Tag Archives: 2020 US Court of Appeals DC

Flynn Petition for a Writ of Mandamus granted in part June 24, 2020 US Court of Appeals DC, “order the district court to grant the government’s Rule 48(a) motion to dismiss the charges against Flynn”

Flynn Petition for a Writ of Mandamus granted in part June 24, 2020 US Court of Appeals DC, “order the district court to grant the government’s Rule 48(a) motion to dismiss the charges against Flynn”

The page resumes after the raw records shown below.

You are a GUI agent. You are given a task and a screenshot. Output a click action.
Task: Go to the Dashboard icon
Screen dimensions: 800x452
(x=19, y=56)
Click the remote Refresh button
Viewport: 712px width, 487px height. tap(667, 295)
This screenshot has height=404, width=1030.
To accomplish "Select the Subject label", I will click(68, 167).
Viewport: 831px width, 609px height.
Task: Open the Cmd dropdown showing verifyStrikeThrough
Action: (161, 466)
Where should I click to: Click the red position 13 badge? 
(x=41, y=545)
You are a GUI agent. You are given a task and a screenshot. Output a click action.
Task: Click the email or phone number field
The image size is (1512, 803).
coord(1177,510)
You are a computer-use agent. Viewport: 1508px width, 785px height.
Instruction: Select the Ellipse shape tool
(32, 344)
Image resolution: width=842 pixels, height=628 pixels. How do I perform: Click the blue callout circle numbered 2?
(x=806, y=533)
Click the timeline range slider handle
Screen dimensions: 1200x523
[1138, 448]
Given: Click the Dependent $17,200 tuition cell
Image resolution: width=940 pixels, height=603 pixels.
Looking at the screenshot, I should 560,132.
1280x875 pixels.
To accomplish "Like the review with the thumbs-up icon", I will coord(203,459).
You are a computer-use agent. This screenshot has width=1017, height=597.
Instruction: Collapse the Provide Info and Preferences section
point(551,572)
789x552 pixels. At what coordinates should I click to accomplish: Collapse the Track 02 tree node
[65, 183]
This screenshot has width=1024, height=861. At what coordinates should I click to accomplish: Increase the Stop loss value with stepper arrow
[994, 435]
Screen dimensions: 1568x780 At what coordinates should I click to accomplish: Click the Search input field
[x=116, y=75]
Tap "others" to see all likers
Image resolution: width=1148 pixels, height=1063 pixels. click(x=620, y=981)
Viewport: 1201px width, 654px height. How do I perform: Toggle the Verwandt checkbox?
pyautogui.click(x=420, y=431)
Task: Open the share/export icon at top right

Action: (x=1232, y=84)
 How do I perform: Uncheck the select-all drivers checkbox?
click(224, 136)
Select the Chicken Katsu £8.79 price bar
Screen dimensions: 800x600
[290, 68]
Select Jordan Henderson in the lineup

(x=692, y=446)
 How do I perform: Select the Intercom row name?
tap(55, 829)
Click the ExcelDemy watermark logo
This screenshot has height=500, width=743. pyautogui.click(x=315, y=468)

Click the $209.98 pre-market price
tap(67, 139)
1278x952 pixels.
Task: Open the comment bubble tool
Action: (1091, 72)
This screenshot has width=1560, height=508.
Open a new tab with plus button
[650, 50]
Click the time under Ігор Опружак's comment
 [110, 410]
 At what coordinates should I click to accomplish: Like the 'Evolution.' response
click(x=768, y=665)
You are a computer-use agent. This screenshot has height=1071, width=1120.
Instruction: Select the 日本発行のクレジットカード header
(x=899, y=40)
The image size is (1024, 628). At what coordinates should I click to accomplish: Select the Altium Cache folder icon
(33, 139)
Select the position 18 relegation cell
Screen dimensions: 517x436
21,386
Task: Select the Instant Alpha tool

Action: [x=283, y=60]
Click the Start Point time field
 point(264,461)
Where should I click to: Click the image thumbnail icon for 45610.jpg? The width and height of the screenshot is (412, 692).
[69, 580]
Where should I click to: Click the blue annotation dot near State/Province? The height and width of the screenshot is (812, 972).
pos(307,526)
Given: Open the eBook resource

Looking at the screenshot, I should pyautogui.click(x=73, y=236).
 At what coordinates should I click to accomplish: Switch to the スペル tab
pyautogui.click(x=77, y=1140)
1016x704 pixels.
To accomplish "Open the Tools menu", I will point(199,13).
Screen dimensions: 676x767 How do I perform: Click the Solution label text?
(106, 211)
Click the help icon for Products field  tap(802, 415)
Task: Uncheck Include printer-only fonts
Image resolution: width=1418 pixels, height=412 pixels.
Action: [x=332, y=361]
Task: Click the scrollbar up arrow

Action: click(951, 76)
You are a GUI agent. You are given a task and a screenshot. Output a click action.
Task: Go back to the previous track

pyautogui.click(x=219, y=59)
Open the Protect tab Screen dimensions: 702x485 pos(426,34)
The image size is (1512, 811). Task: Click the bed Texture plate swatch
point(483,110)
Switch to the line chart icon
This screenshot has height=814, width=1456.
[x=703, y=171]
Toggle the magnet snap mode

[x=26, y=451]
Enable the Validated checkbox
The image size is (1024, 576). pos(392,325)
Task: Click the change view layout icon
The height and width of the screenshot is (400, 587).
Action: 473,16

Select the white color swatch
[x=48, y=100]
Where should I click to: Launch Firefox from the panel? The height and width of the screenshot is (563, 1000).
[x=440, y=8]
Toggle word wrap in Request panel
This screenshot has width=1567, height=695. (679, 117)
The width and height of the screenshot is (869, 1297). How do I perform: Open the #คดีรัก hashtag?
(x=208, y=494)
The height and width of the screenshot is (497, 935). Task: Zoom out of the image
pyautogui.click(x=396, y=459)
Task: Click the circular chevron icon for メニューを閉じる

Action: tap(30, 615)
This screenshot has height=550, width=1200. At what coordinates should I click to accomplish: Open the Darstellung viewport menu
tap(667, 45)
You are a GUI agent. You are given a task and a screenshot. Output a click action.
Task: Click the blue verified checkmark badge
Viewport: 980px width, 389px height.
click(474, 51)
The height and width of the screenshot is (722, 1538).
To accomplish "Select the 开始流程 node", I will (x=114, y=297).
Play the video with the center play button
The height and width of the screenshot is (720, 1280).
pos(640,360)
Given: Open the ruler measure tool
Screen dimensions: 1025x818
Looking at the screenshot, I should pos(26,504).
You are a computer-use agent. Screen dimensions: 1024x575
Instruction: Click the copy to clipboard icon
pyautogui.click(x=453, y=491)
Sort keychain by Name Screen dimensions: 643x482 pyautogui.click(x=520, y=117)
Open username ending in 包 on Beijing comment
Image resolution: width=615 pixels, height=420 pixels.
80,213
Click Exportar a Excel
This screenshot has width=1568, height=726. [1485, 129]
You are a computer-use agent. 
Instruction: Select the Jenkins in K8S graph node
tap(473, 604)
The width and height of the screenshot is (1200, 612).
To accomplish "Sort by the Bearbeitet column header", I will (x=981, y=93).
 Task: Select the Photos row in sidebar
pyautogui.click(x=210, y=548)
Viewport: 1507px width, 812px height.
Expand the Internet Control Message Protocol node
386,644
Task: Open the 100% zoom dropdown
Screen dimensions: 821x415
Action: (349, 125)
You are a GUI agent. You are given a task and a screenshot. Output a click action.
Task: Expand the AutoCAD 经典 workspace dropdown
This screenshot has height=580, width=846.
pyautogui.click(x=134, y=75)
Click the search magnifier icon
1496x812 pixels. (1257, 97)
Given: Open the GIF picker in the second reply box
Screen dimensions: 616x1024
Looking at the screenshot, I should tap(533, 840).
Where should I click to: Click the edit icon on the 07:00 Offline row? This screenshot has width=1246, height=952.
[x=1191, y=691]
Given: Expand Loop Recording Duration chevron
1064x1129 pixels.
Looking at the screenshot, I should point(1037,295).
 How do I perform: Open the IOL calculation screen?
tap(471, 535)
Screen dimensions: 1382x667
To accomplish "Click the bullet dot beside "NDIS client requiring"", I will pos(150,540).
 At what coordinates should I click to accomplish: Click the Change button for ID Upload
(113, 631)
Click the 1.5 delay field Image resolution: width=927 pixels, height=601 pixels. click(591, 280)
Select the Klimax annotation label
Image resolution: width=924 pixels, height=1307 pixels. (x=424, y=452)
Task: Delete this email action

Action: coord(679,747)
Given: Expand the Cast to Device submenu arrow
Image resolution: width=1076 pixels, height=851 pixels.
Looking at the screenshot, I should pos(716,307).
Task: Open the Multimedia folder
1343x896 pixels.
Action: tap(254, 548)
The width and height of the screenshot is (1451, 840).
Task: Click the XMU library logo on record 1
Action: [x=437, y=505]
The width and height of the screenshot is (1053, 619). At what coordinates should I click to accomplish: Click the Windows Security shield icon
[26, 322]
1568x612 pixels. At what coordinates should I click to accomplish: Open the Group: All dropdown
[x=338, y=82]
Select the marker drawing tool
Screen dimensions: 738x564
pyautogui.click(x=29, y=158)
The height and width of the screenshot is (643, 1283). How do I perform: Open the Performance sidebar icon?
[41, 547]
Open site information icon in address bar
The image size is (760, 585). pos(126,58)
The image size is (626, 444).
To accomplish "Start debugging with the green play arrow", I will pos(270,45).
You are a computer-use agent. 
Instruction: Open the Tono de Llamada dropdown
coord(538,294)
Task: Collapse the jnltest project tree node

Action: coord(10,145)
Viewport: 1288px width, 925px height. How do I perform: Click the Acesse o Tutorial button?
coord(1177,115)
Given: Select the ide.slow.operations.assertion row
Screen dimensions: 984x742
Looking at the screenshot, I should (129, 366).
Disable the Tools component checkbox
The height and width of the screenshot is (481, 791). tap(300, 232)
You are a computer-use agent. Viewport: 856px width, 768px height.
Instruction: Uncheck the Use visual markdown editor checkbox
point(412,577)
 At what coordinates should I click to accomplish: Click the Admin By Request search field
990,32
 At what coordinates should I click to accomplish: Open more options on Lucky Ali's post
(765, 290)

“Immediately after President Trump won election, opponents inaugurated what they call ‘The Resistance’ and they rallied around an explicit strategy of using every tool and maneuver to sabotage the functioning of the executive branch.” …Attorney General Barr

“Instead of doing so, the government has continued to defy its
constitutional, ethical and legal obligations to this Court and to the defense, and to hide evidence that it knows exonerates Mr. Flynn. As is the essence of the problem here, instead of protecting its citizens, the “government” is protecting its own criminal conduct and operatives.”…Attorney Sidney Powell October

“The FBI clearly has records pertaining to Seth Rich, and it has withheld those
records in bad faith.”…Attorney Ty Clevenger October 11, 2019

 

From the US Court of Appeals DC, June 24, 2020.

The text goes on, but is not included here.